Brooklyn warehouse fire puts need for digitized storage on display

Tuesday, March 3, 2015

A recent fire in Brooklyn put on display just how much some institutions still rely on paper records, and the dangers inherent in resisting the pull of technology and the switch to document management software

Early last month a blaze in the New York City borough destroyed files stored in a massive warehouse home to documents owned by two city agencies – 40,000 boxes from the Administration for Children's Services and 32,700 from the health department. Additionally, the city's Health and Hospitals Corporation stored 700,000 boxes of documents there, of which 143,000 were subject to some damage. 

Ian Michaels, a spokesman for the city's public hospital system, noted that the Health and Hospitals Corporation won't have too much trouble recovering the marred documents, according to The New York Times.

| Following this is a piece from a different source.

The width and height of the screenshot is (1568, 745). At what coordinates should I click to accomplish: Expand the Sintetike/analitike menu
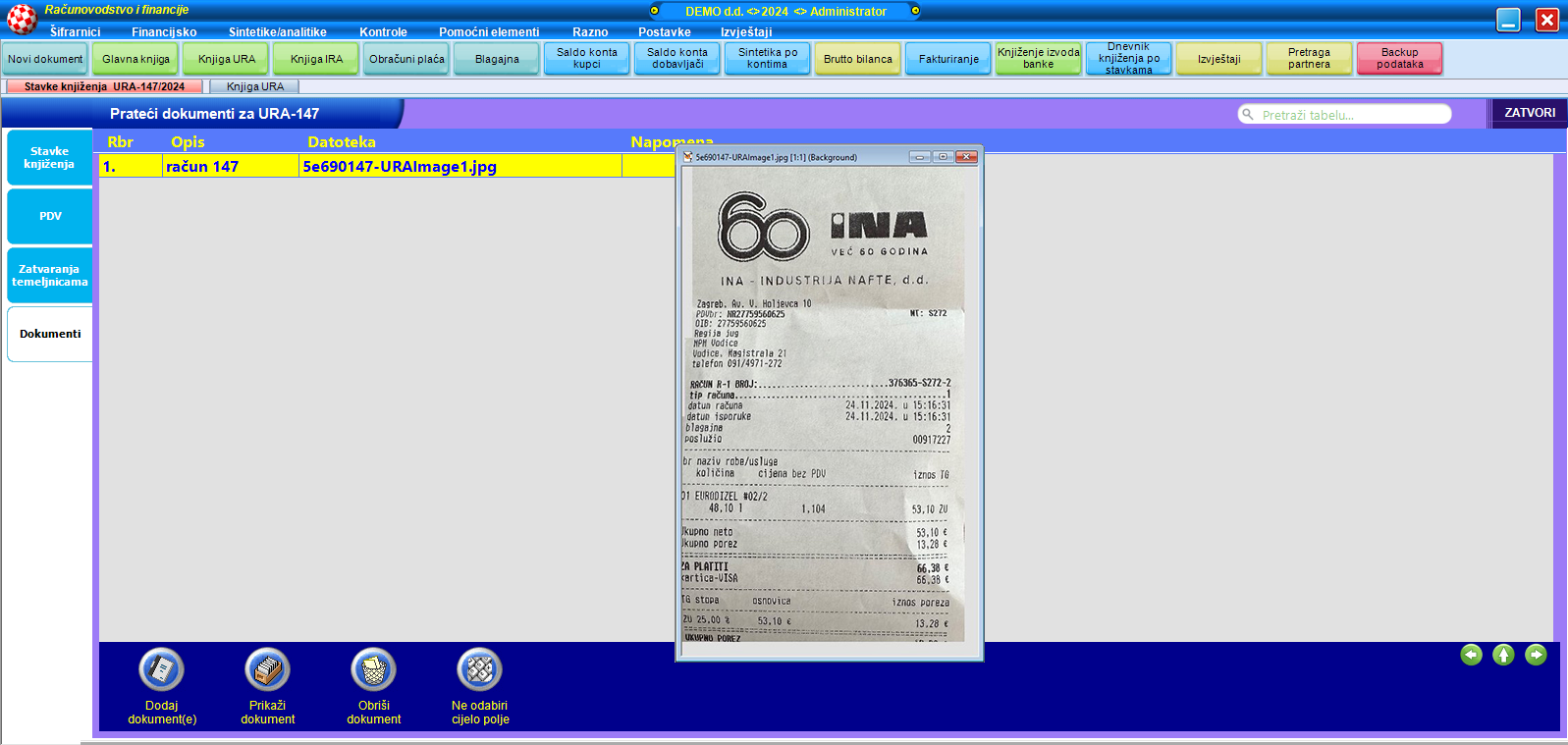coord(277,32)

"Fortunately, as an early adopter of electronic medical record systems, H.H.C. keeps vital patient records in electronic form, and we do not anticipate this will affect our patient care operations," he explained to the publication. 

Luckily, many of the documents stored in the warehouse were fairly outdated. One file that was found following the fire originated in Doctors Hospital – a facility once found opposite Gracie Mansion and acquired by Beth Israel Medical Center in 1987, The New York Times explained. The unfortunate part, though, is that someone was still paying to store the nearly three-decade old document. 

Document storage solutions allow companies to keep their files safe from disasters such as fires, while saving on storage costs due to the lack of a need for physical space to hold old papers. Health and Hospitals Corporation, for instance, won't have too many problems following the fire, and that is because the public hospital system saw the advantages of switching to electronic storage prior to the warehouse blaze.